• **EXERCISE AIM**
According to the figure legends, which software was used to analyze the flow cytometry cell cycle results?
═════ EXERCISE TEXT
Figure 3. NsPEF inhibits cell proliferation through repressing NF-κB signaling pathway to reduce expressions of Cyclin proteins in vitro.

(A) Cell cycle of cancer cells exposed to nsPEF with different intensities was examined with PI staining assay by flow cytometry, and results were analyzed by FlowJo 7.6.1 Software. *p<0.05, **p<0.01. (B) Protein expressions of NF-κB signaling pathway including IKK-α, IKK-β IκB–α, p65 and p-p65 in cancer cells after exposure to nsPEF with different intensities were detected by Western-blot assay. (C) Protein expressions of Cyclin proteins including Cyclin D1 and Cyclin A in cancer cells after exposure to nsPEF with different intensities were detected by Western-blot assay. Relative intensity of each protein was analyzed by Photoshop CS4 software. *p<0.05, **p<0.01, ***p<0.001.

Figure 4. NsPEF inactivates cancer cells metastasis and invasion by inhibiting Wnt/β-Catenin signaling pathway to down-regulate expressions of VEGF and MMPs family proteins in vitro.
══════════
═════ DATA SECTION
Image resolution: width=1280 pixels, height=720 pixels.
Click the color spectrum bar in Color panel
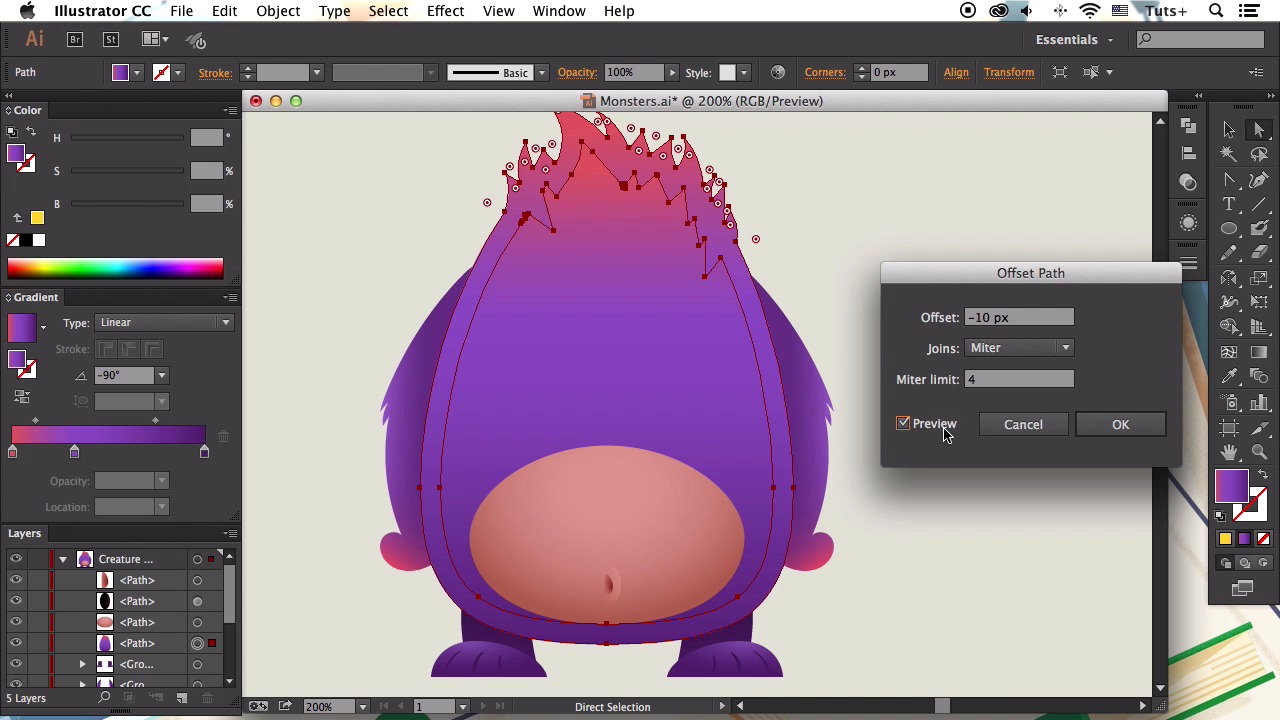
══════════
═════ DATA SECTION
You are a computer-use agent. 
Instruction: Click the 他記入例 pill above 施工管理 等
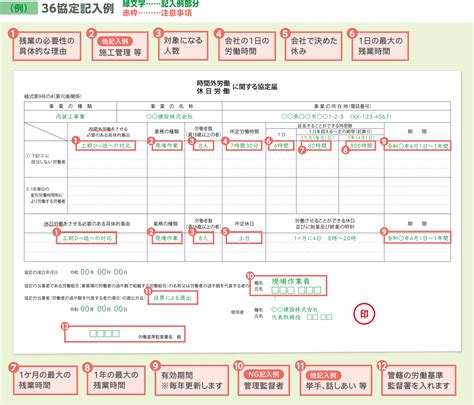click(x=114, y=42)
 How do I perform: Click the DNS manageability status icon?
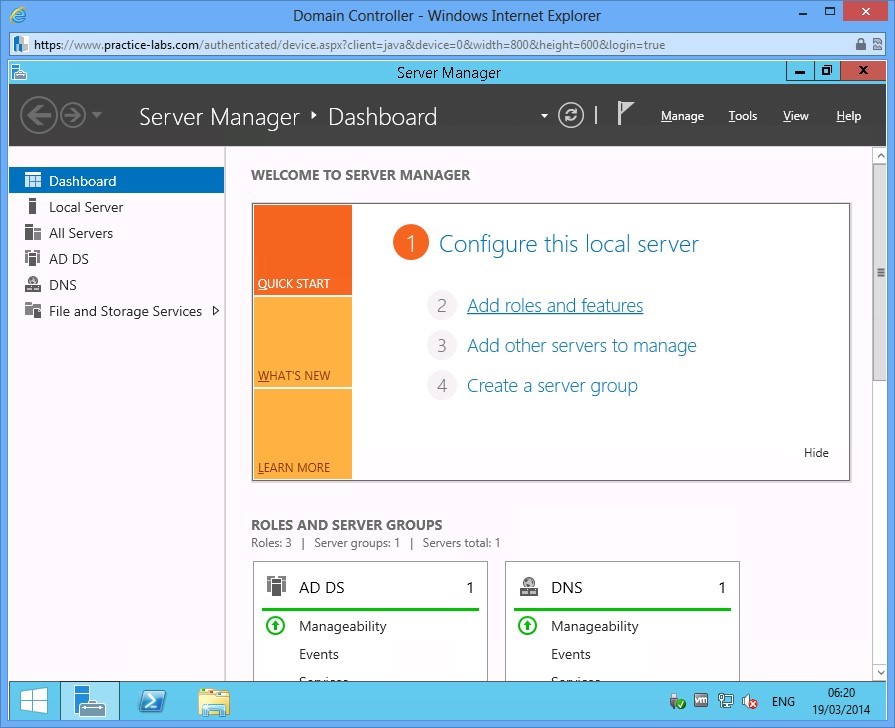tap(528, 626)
══════════
• **PROBLEM SOLUTION**
FlowJo 7.6.1 Software